# Thread: application to physics and engineering

1. ## application to physics and engineering

Hi everyone,

A spring has a natural length of 20 cm. If a 25 N force is required to keep it stretched to a length of 30 cm, how much work is required to stretch it from 20 cm to 25 cm?

I know that work=(force)(distance)

Force=25 N
distance=25-20=5
work=(25N)(5cm)

Is this correct so far? If it isn't, could you please show me what to do?

Thank you very much

2. Originally Posted by chocolatelover
A spring has a natural length of 20 cm. If a 25 N force is required to keep it stretched to a length of 30 cm, how much work is required to stretch it from 20 cm to 25 cm?

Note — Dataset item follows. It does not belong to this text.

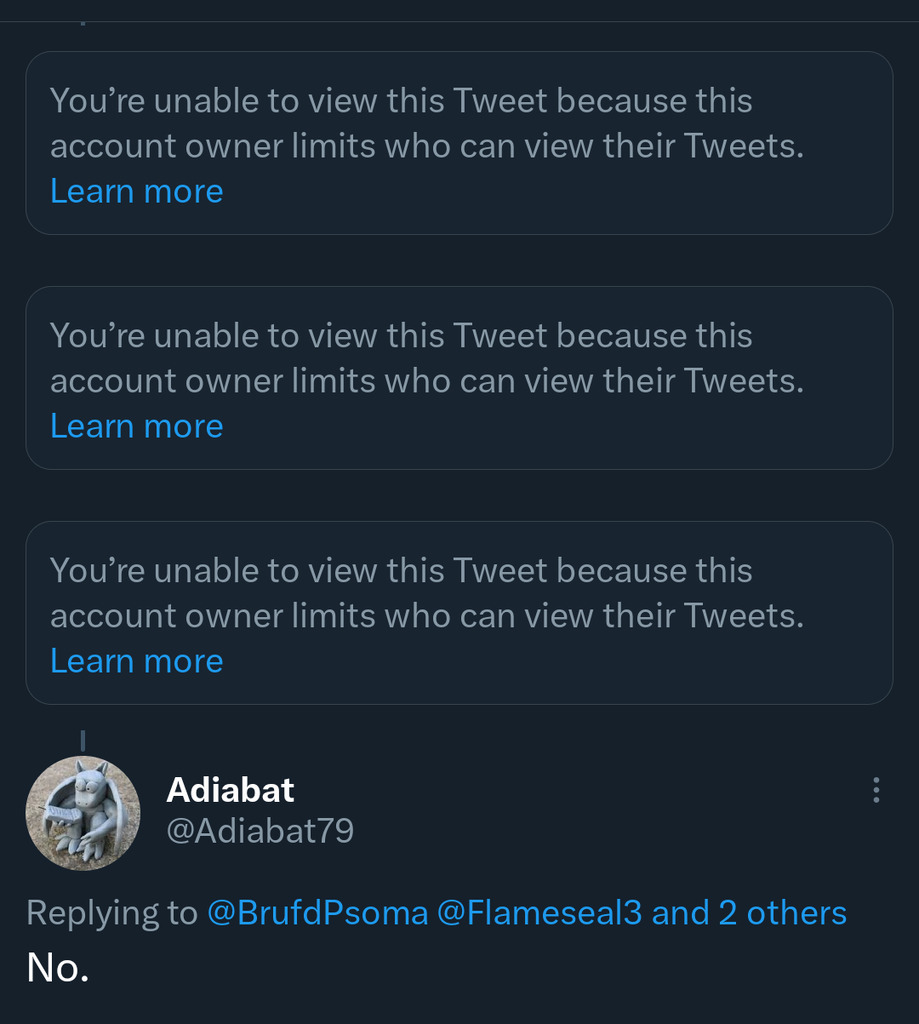Screen dimensions: 919x1024
Task: Open Adiabat's gargoyle profile picture
Action: (82, 813)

I know that work=(force)(distance)

Force=25 N
distance=25-20=5
work=(25N)(5cm)

Is this correct so far? ...
Hello,

unfortunately no.

1. If you stretch a spring the necessary force is not constant but is proportional to the distance you have stretched the spring:

If F is the force, d is the distance of stretching then:

$\frac Fd=k$ . This quotient is constant (in certain boarders: You can't stretch a spring of 10 cm to a length of 1 km). In your case:

$\frac{25\ N}{10\ cm}=\boxed{k=2.5\ \frac N{cm}}$

2. Since the force is not constant your formula to calculate the work is not valid. The work done to stretch a spring can be calculated by:

$w=\frac12 \cdot k \cdot d^2$ . Plug in the values for k and d.

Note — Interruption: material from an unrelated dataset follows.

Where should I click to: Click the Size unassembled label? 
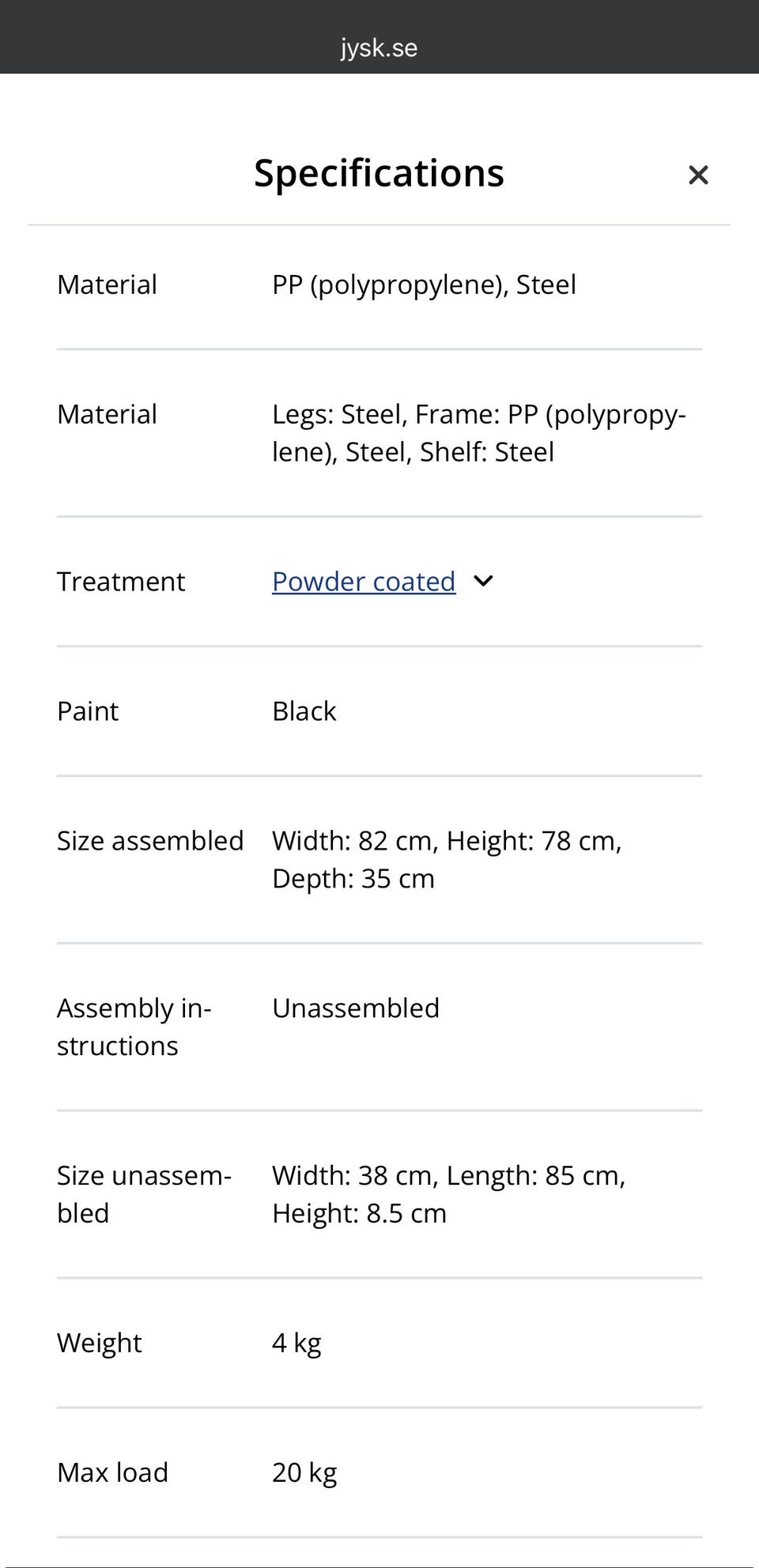tap(144, 1194)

$w=\frac12 \cdot 2.5\ \frac N{cm} \cdot 5^2\ cm^2=31.25\ Ncm = 0.3125 \ J$

3. Thank you very much

I haven't learned that formula

Could you also do it this way?

20cm to 30 cm
change=
.10m

f(.10)=25
.10k=25
k=250

f(x)=kx=250dx
w=int. .10 to .25(250xdx)
=(250x^2/2)from .10 to .25 (Are these limits correct?)
w=6.5625J

Thank you very much

4. Originally Posted by chocolatelover
Thank you very much

I haven't learned that formula

Could you also do it this way?

20cm to 30 cm
change=
.10m

f(.10)=25
.10k=25
k=250

f(x)=kx=250dx
w=int. .10 to .25(250xdx)
=(250x^2/2)from .10 to .25 (Are these limits correct?)
w=6.5625J

Thank you very much
Actually, the two of you are using the same method:
$W = \int \vec{F} \cdot \vec{ds}$

When you put Hooke's law in for the force, you get the formula earboth used.

-Dan

5. Do you see where I made my mistake?

Thank you very much